A provável vitória de Os Descendentes aqui tem gosto de consolação, além de ser um dos pontos altos da película. Parecia o filme fadado ao Oscar, mas que esbarrou no paredão de saudosismo de O Artista. O Homem que Mudou o Jogo é um possível forte concorrente, já que beisebol é uma paixão dos norte-americanos. Tudo pelo Poder e O Espião que Sabia Demais são bem melhores, mas devem se contentar com a indicação. A Invenção de Hugo Cabret pode surpreender se quiserem valorizar o filme do Scorsese e sua homenagem a George Méliès, mas já acho difícil de acontecer.

Minha ordem de preferência: Os Descendentes, Tudo pelo Poder, O Espião Que Sabia Demais, A Invenção de Hugo Cabret, O Homem Que Mudou o Jogo.


Melhor Animação

Um Gato em Paris
Chico & Rita
Kung Fu Panda 2
Gato de Botas
Rango

Que sorte, hein Rango! As Aventuras de Tintim foi desconsiderado pela Academia, muito por conta do processo de captura de movimento que polemiza sobre o verdadeiro trabalho de “animar”. E olha que o filme do Spielberg estava ganhando muita coisa na temporada. E ainda teve a pixar que cometeu, justo ano passado, um filme fraquíssimo e não muito bem visto depois de uma série de filmes de sucesso, revertidos em Oscar. Ou seja, o caminho foi aberto para Rango e a empresa independente de George Lucas. E digo, merecidíssimo. A continuação de Kung Fu Panda pode ameaçar, mas acho difícil. E legal indicarem Um Gato em Paris e Chico & Rita, animações tradicionais, de traços simples, embora não sejam grandes filmes. Gato de Botas é um azarão aqui.

Minha ordem de preferência: Rango, Kung Fu Panda 2, Um Gato em Paris, Chico &Rita, Gato de Botas.


Melhor Filme Estrangeiro

Rundskop (Bélgica)
HearatShulayim (Israel)

> O que fazer
1) Reescreva em forma de lista, mais curta, o parágrafo do texto que começa com "Que sorte, hein Rango!", mantendo seus fatos principais.
2) Reproduza sem nenhuma alteração, nos registros, tudo desde a linha que contém "Open the Payment Mode Cash dropdown" até a linha que contém "Looking at the screenshot, I should (179, 74).", incluindo as duas.

> Registros extraídos
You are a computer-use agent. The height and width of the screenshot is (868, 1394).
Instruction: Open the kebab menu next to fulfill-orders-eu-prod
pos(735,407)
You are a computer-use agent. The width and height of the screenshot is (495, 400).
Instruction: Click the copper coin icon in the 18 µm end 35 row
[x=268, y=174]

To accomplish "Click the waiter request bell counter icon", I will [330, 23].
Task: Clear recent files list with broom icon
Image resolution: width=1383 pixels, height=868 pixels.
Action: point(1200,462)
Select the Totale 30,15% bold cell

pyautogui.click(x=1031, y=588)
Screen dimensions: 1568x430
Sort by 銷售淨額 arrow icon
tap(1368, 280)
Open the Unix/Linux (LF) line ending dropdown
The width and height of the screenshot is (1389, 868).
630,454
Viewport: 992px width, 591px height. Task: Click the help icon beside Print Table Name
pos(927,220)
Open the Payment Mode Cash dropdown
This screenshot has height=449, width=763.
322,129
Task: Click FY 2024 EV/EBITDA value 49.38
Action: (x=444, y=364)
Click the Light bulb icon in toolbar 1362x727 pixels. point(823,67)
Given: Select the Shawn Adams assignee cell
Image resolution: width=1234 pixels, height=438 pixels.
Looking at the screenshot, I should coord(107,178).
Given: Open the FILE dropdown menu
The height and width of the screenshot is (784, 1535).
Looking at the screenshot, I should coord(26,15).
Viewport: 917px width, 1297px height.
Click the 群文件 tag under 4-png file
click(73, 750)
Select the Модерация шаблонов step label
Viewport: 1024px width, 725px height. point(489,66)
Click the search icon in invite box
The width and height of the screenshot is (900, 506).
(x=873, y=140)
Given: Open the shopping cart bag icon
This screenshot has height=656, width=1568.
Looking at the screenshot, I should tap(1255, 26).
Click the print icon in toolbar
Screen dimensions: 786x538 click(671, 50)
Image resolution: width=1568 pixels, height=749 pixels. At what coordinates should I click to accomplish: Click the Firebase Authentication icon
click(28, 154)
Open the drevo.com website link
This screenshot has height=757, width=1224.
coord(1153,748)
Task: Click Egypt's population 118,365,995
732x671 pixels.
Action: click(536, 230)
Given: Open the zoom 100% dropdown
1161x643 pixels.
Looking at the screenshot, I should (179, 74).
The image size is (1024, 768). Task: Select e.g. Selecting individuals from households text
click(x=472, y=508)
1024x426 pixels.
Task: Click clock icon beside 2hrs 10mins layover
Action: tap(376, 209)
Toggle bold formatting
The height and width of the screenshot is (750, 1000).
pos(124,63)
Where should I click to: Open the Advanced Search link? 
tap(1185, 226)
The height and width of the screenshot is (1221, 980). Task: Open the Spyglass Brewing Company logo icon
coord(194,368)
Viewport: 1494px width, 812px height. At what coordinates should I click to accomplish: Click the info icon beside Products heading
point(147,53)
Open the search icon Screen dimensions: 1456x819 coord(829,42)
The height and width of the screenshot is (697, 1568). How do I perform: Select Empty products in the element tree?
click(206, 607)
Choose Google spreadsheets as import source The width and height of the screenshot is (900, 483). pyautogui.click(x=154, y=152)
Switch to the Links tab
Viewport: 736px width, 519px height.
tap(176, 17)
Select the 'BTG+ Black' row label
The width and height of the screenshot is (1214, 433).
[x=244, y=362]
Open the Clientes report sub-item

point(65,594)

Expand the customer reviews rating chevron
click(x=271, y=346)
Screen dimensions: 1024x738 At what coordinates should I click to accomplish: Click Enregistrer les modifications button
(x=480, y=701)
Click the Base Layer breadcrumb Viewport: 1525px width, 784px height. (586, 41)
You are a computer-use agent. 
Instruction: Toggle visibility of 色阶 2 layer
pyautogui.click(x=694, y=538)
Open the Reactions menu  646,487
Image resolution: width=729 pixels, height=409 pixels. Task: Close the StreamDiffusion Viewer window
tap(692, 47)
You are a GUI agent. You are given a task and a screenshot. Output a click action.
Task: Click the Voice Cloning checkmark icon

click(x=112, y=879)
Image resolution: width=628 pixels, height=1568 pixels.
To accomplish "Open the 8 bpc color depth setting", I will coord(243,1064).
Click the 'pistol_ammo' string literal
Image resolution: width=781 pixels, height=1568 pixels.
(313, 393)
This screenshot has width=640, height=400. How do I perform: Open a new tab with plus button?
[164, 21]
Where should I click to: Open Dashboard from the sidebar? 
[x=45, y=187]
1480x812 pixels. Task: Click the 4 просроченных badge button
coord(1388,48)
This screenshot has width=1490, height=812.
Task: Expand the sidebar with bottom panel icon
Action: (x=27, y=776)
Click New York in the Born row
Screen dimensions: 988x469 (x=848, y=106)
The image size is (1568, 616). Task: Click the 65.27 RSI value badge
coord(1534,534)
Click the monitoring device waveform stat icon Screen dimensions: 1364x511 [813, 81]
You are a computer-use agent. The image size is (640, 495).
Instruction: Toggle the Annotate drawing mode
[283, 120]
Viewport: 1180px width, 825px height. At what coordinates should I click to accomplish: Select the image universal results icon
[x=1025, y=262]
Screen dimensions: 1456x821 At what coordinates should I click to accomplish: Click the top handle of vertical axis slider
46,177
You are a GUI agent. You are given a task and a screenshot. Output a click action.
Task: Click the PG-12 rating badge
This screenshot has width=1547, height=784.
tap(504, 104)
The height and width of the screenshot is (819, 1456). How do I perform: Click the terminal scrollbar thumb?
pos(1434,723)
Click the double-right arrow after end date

> Resultados das tarefas
1)
- As Aventuras de Tintim, de Spielberg, foi desconsiderado pela Academia, em grande parte pela polêmica da captura de movimento sobre o verdadeiro trabalho de "animar", embora estivesse ganhando muita coisa na temporada.
- A Pixar lançou no ano anterior um filme fraquíssimo e mal visto, depois de uma série de sucessos premiados com o Oscar.
- Isso abriu caminho para Rango e a empresa independente de George Lucas, vitória considerada merecidíssima.
- A continuação de Kung Fu Panda pode ameaçar, mas isso é visto como difícil.
- A indicação de Um Gato em Paris e Chico & Rita, animações tradicionais de traços simples, é vista como positiva, embora não sejam grandes filmes.
- Gato de Botas é um azarão na categoria.

2)
Open the Payment Mode Cash dropdown
This screenshot has height=449, width=763.
322,129
Task: Click FY 2024 EV/EBITDA value 49.38
Action: (x=444, y=364)
Click the Light bulb icon in toolbar 1362x727 pixels. point(823,67)
Given: Select the Shawn Adams assignee cell
Image resolution: width=1234 pixels, height=438 pixels.
Looking at the screenshot, I should coord(107,178).
Given: Open the FILE dropdown menu
The height and width of the screenshot is (784, 1535).
Looking at the screenshot, I should coord(26,15).
Viewport: 917px width, 1297px height.
Click the 群文件 tag under 4-png file
click(73, 750)
Select the Модерация шаблонов step label
Viewport: 1024px width, 725px height. point(489,66)
Click the search icon in invite box
The width and height of the screenshot is (900, 506).
(x=873, y=140)
Given: Open the shopping cart bag icon
This screenshot has height=656, width=1568.
Looking at the screenshot, I should tap(1255, 26).
Click the print icon in toolbar
Screen dimensions: 786x538 click(671, 50)
Image resolution: width=1568 pixels, height=749 pixels. At what coordinates should I click to accomplish: Click the Firebase Authentication icon
click(28, 154)
Open the drevo.com website link
This screenshot has height=757, width=1224.
coord(1153,748)
Task: Click Egypt's population 118,365,995
732x671 pixels.
Action: click(536, 230)
Given: Open the zoom 100% dropdown
1161x643 pixels.
Looking at the screenshot, I should (179, 74).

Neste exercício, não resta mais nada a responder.